If you plan to train the real model, make sure to prepare not only the domain-specific data but also general-purpose data to be used in the continued pretraining.

We use huggingface "meta-llama/Llama-3.1-8B" model for practice.

In this step, you will perform domain-adaptive tokenization and domain-adaptive continued pretraining (DAPT).


## (1) Domain-adaptive tokenization

In [1]:
import glob
import jsonlines


MODEL_ROOT_DIR = "/work/Models" # change to your path
DATA_ROOT_DIR = "/work/Data"

all_files = glob.glob(f"{DATA_ROOT_DIR}/dapt/*.jsonl") # DAPT Data Path 

all_texts = ""
for data_file in all_files:
    with jsonlines.open(data_file) as reader:
        for obj in reader:
            all_texts+=obj["text"]+"\n"
                
# Write the text data into a file
all_text_file = f"{DATA_ROOT_DIR}/all_dapt_text.txt"
with open(all_text_file, 'w') as data_fp:
  data_fp.write(all_texts)
  
print(f"Save all dapt text data to {all_text_file}")

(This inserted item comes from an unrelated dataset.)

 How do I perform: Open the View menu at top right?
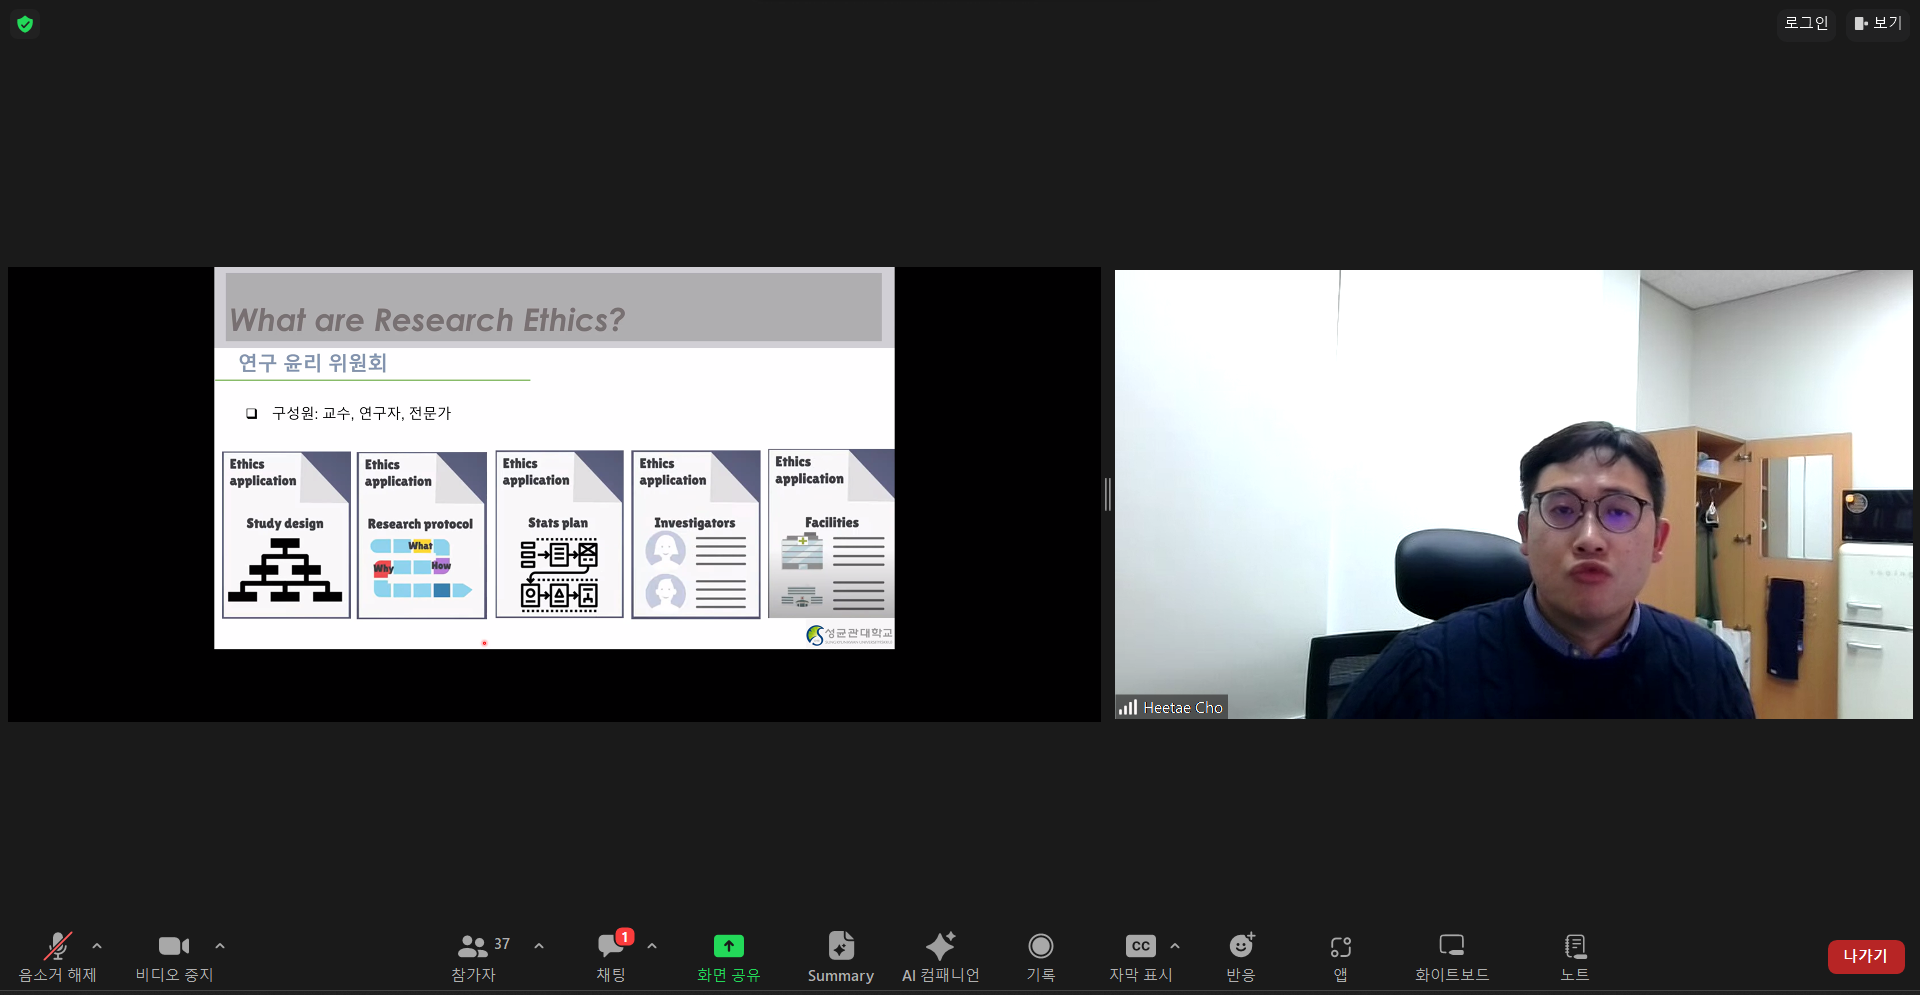[x=1878, y=23]
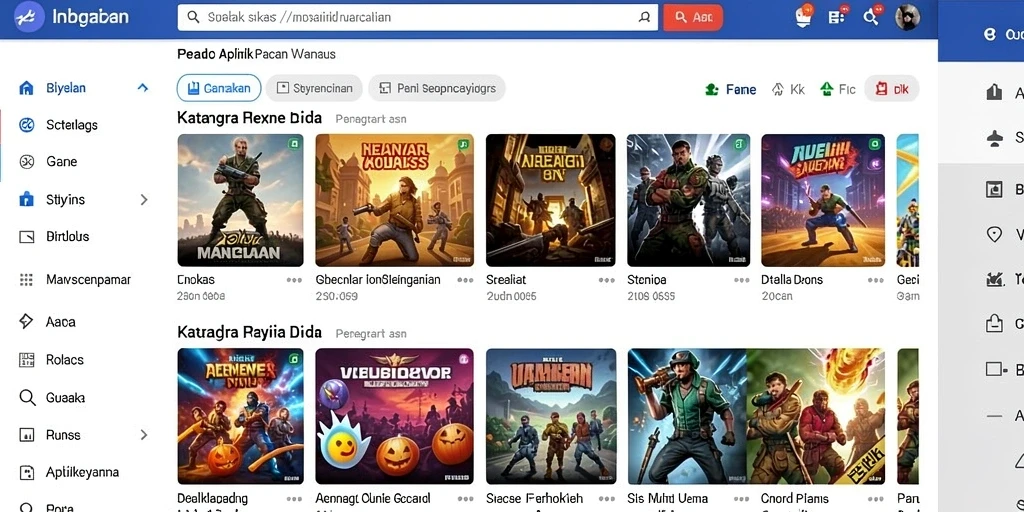Click the red Aac search button
Screen dimensions: 1024x512
tap(693, 18)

Save all dapt text data to /work/Data/all_dapt_text.txt


In [2]:
tokenizer_spe_type = "bpe"
vocab_size = 100 # target vocab size for domain specific data

!python /opt/NeMo/scripts/tokenizers/process_asr_text_tokenizer.py --data_file $all_text_file --data_root=$DATA_ROOT_DIR --vocab_size=$vocab_size --tokenizer=spe --spe_type=$tokenizer_spe_type  

[NeMo I 2024-12-19 05:10:07 sentencepiece_tokenizer:378] Processing /work/Data/all_dapt_text.txt and store at /work/Data/tokenizer_spe_bpe_v100
sentencepiece_trainer.cc(178) LOG(INFO) Running command: --input=/work/Data/all_dapt_text.txt --model_prefix=/work/Data/tokenizer_spe_bpe_v100/tokenizer --vocab_size=100 --shuffle_input_sentence=true --hard_vocab_limit=false --model_type=bpe --character_coverage=1.0 --bos_id=-1 --eos_id=-1 --normalization_rule_name=nmt_nfkc_cf --remove_extra_whitespaces=false
sentencepiece_trainer.cc(78) LOG(INFO) Starts training with : 
trainer_spec {
  input: /work/Data/all_dapt_text.txt
  input_format: 
  model_prefix: /work/Data/tokenizer_spe_bpe_v100/tokenizer
  model_type: BPE
  vocab_size: 100
  self_test_sample_size: 0
  character_coverage: 1
  input_sentence_size: 0
  shuffle_input_sentence: 1
  seed_sentencepiece_size: 1000000
  shrinking_factor: 0.75
  max_sentence_length: 4192
  num_threads: 16
  num_sub_iterations: 2
  max_sentencepiece_length: 16


In [3]:
custom_tokenizer_dir = DATA_ROOT_DIR + f"/tokenizer_spe_{tokenizer_spe_type}_v{vocab_size}"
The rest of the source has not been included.